Zight earns its money on the team layer, and if you need that layer, it is a fair trade.

Pick Zight if you need enterprise controls and compliance — SOC 2 Type II, HIPAA, SSO and SCIM provisioning, password-protected links, link expiry, and access restricted to named people. Gravity has none of that.

Pick Zight if you need viewer analytics for a team — knowing who watched, how far they got, and exporting viewer emails. That is a real feature and Gravity does not have an equivalent.

Pick Zight if annotated screenshots are half your workflow. Its screenshot tooling — scrolling capture, blur and redact, stickers, annotations — is a genuinely strong part of the product and Gravity is a video recorder, not a screenshot tool.

Pick Gravity Recorder if you want unlimited, high-quality recording that costs nothing and stays on your own machine.

Frequently Asked Questions

Is Zight the same as CloudApp?

Yes. CloudApp rebranded to Zight in April 2023 — the same team and the same product under a new name. The old getcloudapp.com domain now redirects to zight.com, and existing accounts continue to work.

What are the limits on Zight's free plan?

As of Zight's June 2026 pricing update, the free "Share" plan caps recordings at 5 minutes and 720p, retains only your most recent 25 captures, and includes 1 GB of cloud storage. Paid plans start at $12.95 per month and raise quality to 4K. Note that many older articles quote out-of-date limits from before the 2026 restructure.

Can I record in better than 720p for free?

Not with Zight — 720p is the ceiling on its free plan.
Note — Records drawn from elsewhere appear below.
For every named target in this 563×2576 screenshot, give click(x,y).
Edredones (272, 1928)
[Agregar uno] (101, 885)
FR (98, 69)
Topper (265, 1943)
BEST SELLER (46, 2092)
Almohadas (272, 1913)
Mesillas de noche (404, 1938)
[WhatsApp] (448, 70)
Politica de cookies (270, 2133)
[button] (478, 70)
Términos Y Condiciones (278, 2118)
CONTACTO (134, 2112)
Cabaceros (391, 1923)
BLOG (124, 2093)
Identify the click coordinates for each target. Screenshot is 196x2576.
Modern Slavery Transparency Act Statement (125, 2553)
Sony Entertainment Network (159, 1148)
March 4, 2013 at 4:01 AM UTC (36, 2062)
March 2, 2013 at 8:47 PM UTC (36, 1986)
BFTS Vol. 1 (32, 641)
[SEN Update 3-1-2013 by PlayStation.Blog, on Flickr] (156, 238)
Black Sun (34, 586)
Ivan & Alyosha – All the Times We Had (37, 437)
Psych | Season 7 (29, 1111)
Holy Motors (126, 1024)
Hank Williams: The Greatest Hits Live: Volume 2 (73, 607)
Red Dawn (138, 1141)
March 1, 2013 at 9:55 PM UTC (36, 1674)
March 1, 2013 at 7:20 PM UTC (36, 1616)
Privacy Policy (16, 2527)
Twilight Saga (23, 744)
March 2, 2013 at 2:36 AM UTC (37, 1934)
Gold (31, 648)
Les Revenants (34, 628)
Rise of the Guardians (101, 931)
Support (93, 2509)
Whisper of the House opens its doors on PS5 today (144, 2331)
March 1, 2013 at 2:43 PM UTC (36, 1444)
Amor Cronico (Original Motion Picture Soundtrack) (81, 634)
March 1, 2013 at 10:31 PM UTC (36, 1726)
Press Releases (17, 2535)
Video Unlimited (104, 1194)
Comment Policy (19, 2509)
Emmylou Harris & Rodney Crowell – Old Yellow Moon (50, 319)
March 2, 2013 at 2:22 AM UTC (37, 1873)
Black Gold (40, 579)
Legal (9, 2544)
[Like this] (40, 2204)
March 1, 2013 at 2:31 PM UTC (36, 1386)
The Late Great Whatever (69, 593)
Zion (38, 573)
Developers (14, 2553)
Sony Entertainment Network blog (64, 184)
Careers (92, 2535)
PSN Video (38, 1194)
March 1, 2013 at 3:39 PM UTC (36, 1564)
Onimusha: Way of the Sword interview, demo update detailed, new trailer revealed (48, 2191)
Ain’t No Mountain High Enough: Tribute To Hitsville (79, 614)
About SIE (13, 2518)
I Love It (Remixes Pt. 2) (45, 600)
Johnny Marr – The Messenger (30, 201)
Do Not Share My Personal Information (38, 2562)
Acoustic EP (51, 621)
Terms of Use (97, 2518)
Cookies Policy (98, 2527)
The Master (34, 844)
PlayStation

Gravity Recorder records up to 2K (1440p) at no cost, which makes a real difference when you are capturing an IDE, a terminal, or anything with small text.

Does Zight put a watermark on free recordings?

No, and it is worth being accurate about this: Zight does not watermark videos on any plan, including its free tier. Its free-plan constraints are the 5-minute length cap, the 720p quality ceiling, the 25-capture history, and the 1 GB storage allowance.

Where are my recordings stored with each tool?

Zight stores recordings in its own cloud on AWS, with a storage allowance tied to your plan. Gravity Recorder writes recordings directly to a folder you choose on your own machine, so there is no allowance to exhaust and no history that ages out. Syncing to your own Google Drive is optional.